Evaluate the line integral if F(x,y,z)=e^x i +e^y j + e^z k
-R(t)= t i t^2 j + t^3 k
0
-Please do WRITE ALL THE SOLUTIONS, for me to understand well.
-extended thanks!!! :-)
2007-08-05 01:01:19 · 3 answers · asked by mjmg 1 in Science & Mathematics ➔ Mathematics
The value of the line integral will be the integral of F.dR along the curve C, from t = 0 to t = 2.
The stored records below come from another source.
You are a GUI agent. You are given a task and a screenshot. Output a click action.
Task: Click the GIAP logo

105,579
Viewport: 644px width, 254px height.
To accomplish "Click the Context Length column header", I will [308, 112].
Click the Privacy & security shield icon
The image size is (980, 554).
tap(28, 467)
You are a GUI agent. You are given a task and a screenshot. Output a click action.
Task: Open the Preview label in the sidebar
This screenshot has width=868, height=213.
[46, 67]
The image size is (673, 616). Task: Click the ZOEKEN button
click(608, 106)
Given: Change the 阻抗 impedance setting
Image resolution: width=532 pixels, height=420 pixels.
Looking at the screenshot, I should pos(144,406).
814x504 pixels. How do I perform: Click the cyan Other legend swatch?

Now dR = dt i + 2tdt j + 3t²dt k
and F along C on R(t) = e^t i + e^(t²) j+ e^(t³) k.
Therefore: F.dR = e^tdt + e^(t²)*2tdt + e^(t³)*3t²dt
= [e^t + e^(t²)*2t + e^(t³)*3t²]dt
So that the value of the line integral = ∫[e^t + e^(t²)*2t + e^(t³)
*3t²]dt from t = 0 to t = 2,
= ∫[e^t + e^(t²)*2t + e^(t³)*3t²]dt = e^t + e^(t²) + e^(t³) + K (constant if integration)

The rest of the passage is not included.